The last five minutes of your life have been great. Arriving home, your wife is in a fantastic mood. She asks you to dance around the living room. It’s silly, but you do. She’s made you your favorite dessert, too. As you sit down to eat, she reveals a gift. When you open it, you’re greeted with baby clothes. You’re going to be a father. And then there’s a knock on the door.
The next five minutes of your life are going to be hell. On the other side of the door is a man claiming to be a cop. He says he has a warrant. You let him in. He accuses your wife of murdering her own father eight years ago. For whatever reason, he’s insistent on finding a pocket watch that belonged to your wife’s father. Apprehending the both of you, tying your hands behind your back, the cop chokes you until you fall unconscious. When you wake up, you’re inside the doorway of your apartment, five minutes ago, as if nothing ever happened. What do you do next?
Your wife comes out of the bathroom. She’s made you dessert. She has a present for you. You tell her about the cop. You ask her why she killed her father. She is insulted and confused. What are you talking about? Five minutes later, the cop is back.

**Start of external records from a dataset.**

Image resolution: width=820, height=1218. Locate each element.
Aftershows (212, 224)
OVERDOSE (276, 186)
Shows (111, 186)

So goes the opening of 12 Minutes, developed by Luis Antonio, starring James McAvoy, Daisy Ridley, and Willem Dafoe. How you progress, largely, is up to experimentation. Playing the first 45 minutes or so, I tried my hand at whatever I could. I called 911. I hid my wife in the bathroom while I tried to stall the cop. In a moment of helplessness, I killed my wife, flushed the murder weapon, and hid in the closet, allowing the cop to stumble upon the body. At every turn, the game reacted to my decisions. Not that it ever did me much good. No matter what I tried, time always reset. I was never solving the puzzle, just finding more pieces.

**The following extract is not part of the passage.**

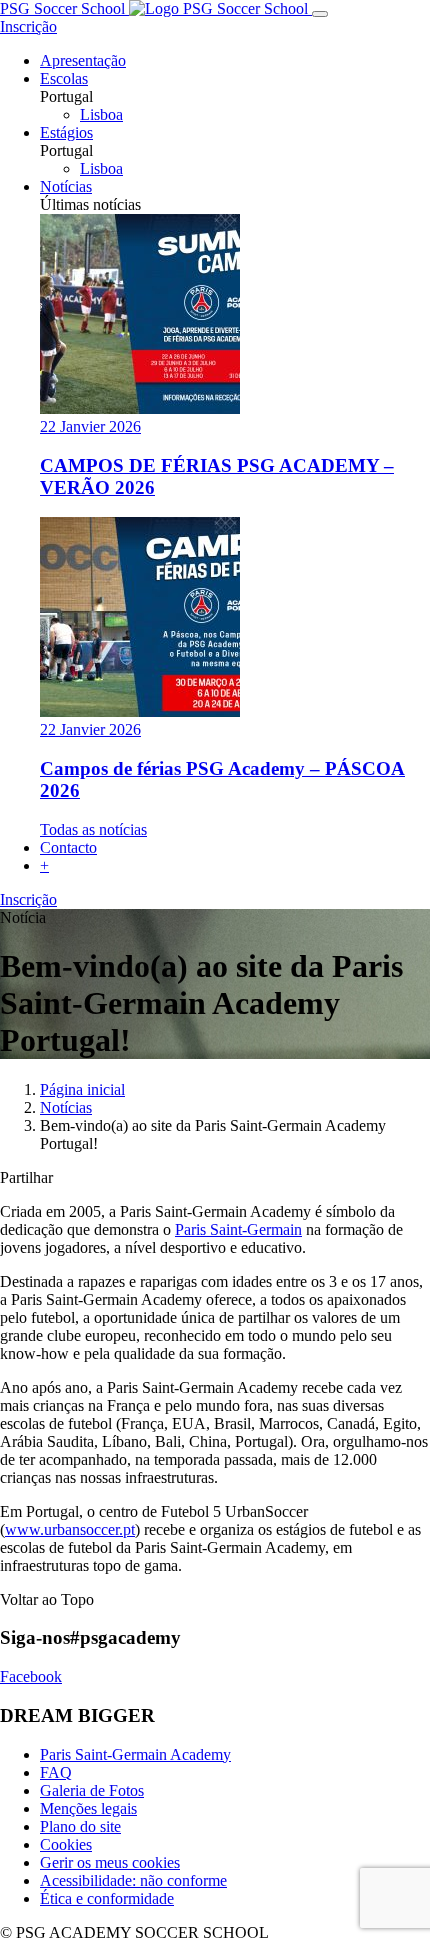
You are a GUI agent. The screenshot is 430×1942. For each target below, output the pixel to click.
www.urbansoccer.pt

“12 Minutes never tells you what to do,” Antonio says. “So, as things get more and more complex, it’s going to be a bit of your own interpretation of how things are going.”
12 Minutes takes place in one location: your apartment. During my time with the game, loops ran roughly five to seven minutes; five minutes before the cop shows up, a couple minutes after as everything falls apart. Each run gives you more knowledge of the situation, and no run felt like time wasted.
“The small space allows for very quick iteration where if you make a mistake or you want to try something, you have a very small [window],” Antonio says. “You have a very quick answer to your experiment; you’re not trying 50 things and then you fail at action 49. You do two actions; you know very quickly.”
My time playing 12 Minutes is short, but immediately interesting. Since completing the demo, I’ve been thinking about what I want to do differently when I play again. If the rest of 12 Minutes can deliver on the intrigue of its opening hour, it could be a unique take on the timeloop genre. Time will only tell.